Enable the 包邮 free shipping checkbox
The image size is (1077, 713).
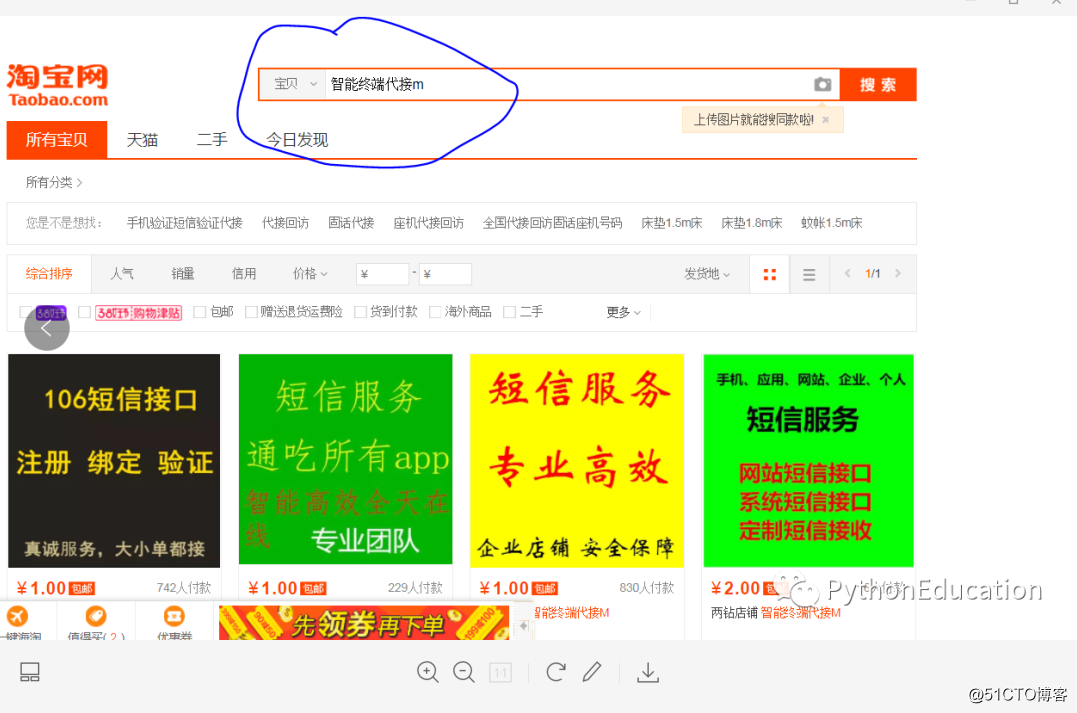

==

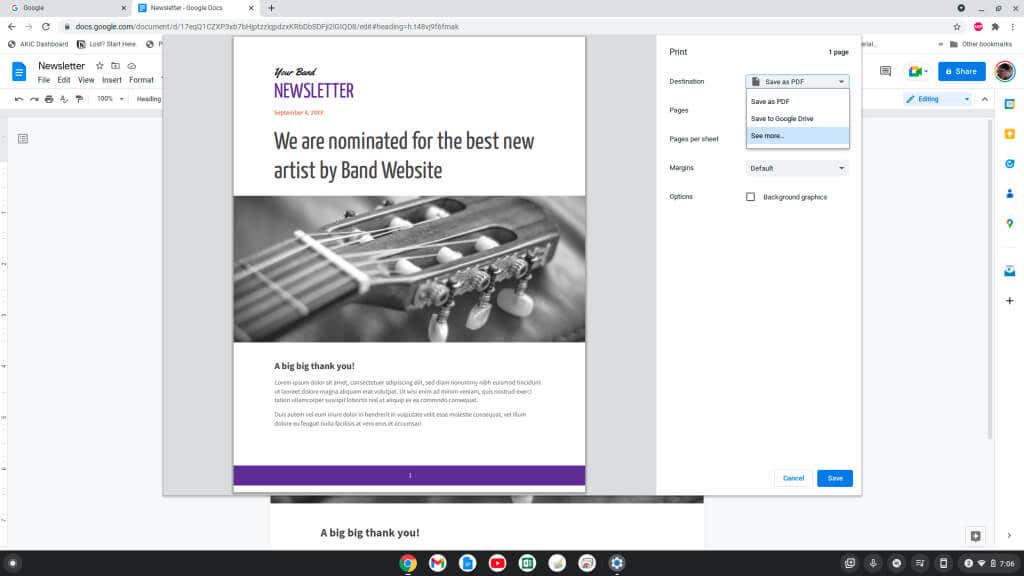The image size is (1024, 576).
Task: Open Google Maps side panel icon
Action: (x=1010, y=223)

Task prompt: Copy, exactly and only, the lines above that begin with the one containing "Enable the 包邮 free shipping checkbox" and finish with the one containing "The image size is (1077, 713).".

Task output:
Enable the 包邮 free shipping checkbox
The image size is (1077, 713).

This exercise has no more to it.